Esse também é um assunto que estamos começando a investigar.. Mas outras pesquisas sugerem que muito depende de como usamos as mídias sociais. Se usarmos apenas para percorrer o feed do Instagram de alguém, ou Tik Tok, e olharmos para a vida de outras pessoas que eles nos mostram, ficamos mais deprimidos, sentimos que estamos perdendo. Isso diminui nossa auto-estima. Mas se usarmos as mídias sociais mais ativamente, para nos conectarmos uns com os outros, talvez para reunir grupos de velhos amigos de escola que não conversam há anos, isso pode ser uma força muito positiva em nossas vidas. Portanto, não é que a mídia social seja boa ou ruim. É como a usamos.

Chega um momento em que é tarde demais para se buscar a felicidade?
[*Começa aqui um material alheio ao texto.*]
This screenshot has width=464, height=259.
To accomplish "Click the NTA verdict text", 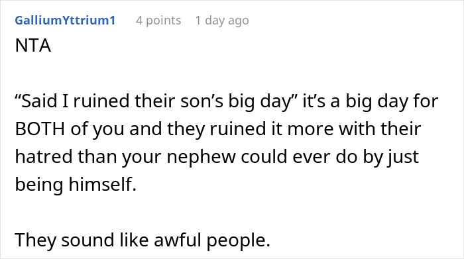I will point(33,46).
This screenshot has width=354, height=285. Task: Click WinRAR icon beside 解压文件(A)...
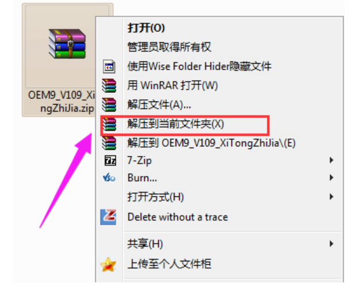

O que descobrimos em nosso estudo é que nunca é tarde demais para fazer mudanças em sua vida que o ajudarão a ser mais feliz. Algumas pessoas pensam, “Oh, é tarde demais para mim”, “Estou muito enferrujado”, “As coisas simplesmente não deram certo para mim”. E o que descobrimos quando acompanhamos a vida dessas pessoas por décadas é que, de fato, muitas pessoas, mesmo no final da vida, fazem grandes mudanças que podem ajudá-las a serem muito mais felizes.